Even if Trump’s case of Covid-19 remains mild, he will still have to isolate for two weeks, assuming he follows US health guidelines, which is not a guarantee. That would mean he can’t even leave the White House until mid to late October—putting not only the Oct. 15 debate out of the question but also making the Oct. 22 debate dubious as well.

Given Trump’s age and weight, he’s at real risk of developing serious illness and requiring hospitalization. The easiest option now would be to just cancel the remaining debates. And given the fallout from the first one, that may be the option both campaigns prefer anyway.

Option #2: Postpone the debates

The Commission could try to salvage the debates by postponing them later into October, after the president has recovered. But that would be a logistical nightmare and extremely difficult to pull off on short notice. There is some wiggle room built into the schedule—the Oct. 15 debate could theoretically move to Oct. 22, while the Oct. 22 debate could move to Oct. 29—but it seems unlikely this could be done in a way that satisfies both campaigns (as well as the host sites). Or they could simply cancel the Oct. 15 debate and hold just one more, instead of two.

Option #3: Hold the debates virtually

If Trump is feeling well enough, he could video conference into the debate. Why not? The rest of us have been doing it on Zoom every day for months. It’s the best way to still hold a debate without further putting anyone at risk. And the moderator could mute Trump’s microphone whenever he wants. This, however, would also be a logistical challenge in its own right, and we doubt the Trump campaign would agree to it.

Option #4: Go on as planned

Perhaps Trump leaves his quarantine prior to Oct. 15, tests negative, and the debates can go on as scheduled. Or maybe the Oct. 15 is postponed by just a day or two, while the Oct. 22 debate stays as is. It’s possible, but highly unlikely.

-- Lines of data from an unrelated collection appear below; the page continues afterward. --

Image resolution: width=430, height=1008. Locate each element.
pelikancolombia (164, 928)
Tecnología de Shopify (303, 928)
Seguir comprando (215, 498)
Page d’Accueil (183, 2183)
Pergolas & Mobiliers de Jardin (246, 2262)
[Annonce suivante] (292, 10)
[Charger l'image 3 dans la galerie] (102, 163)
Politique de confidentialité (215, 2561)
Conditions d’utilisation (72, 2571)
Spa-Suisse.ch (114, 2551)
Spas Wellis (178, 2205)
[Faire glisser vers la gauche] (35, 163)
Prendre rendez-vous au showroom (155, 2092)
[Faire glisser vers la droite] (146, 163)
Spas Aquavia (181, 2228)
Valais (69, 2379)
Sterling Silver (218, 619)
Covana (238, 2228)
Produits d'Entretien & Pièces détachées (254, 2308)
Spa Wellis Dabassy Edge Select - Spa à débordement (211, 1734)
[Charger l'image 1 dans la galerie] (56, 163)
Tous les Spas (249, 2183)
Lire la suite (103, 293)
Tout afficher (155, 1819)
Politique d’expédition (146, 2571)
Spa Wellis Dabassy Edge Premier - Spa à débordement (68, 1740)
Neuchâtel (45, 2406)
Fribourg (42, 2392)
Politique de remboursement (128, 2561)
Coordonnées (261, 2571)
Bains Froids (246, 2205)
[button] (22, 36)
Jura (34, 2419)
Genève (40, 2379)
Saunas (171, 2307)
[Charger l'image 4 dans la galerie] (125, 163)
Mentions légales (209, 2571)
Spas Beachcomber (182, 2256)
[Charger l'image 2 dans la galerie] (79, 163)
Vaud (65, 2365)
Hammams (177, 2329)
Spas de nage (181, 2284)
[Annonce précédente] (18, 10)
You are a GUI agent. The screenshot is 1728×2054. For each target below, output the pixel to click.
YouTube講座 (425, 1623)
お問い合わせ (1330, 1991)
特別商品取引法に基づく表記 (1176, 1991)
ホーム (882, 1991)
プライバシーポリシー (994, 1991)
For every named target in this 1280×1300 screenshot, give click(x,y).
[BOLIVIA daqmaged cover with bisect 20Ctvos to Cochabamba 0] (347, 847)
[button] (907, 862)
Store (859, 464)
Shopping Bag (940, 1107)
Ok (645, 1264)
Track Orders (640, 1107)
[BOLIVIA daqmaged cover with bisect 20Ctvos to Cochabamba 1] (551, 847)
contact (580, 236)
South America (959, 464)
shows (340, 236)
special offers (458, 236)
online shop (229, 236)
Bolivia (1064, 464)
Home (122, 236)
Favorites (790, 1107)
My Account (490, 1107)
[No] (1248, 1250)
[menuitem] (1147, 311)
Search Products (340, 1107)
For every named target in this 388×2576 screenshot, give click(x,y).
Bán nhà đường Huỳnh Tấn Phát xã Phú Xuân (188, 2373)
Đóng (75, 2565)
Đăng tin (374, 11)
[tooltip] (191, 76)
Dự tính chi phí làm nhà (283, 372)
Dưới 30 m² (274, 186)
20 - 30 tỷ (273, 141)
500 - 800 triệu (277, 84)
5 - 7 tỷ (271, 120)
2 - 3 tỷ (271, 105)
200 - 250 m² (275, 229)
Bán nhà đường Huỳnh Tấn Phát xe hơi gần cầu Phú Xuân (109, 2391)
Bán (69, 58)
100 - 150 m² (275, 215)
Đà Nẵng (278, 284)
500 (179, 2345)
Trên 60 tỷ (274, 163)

Another option is Trump wants to salvage what’s left of the debates, but Biden, seeing his lead in the polls and the carelessness of his opponent, decides not to push the issue and opts out. The 77-year-old former US vice president may not want to risk getting sick in the final days of the campaign—one in which he has enjoyed a stable lead in the polls for months. Trump’s illness could provide reasonable cover to bow out.

What about the VP debate?

Both Pence and Harris have tested negative, so it’s possible their Oct. 7 debate goes on as scheduled. But it could also be canceled out of an abundance of caution. The last thing the Republican party wants is for both Trump and Pence to be incapacitated, handing US leadership over to Democratic Speaker of the House, Nancy Pelosi.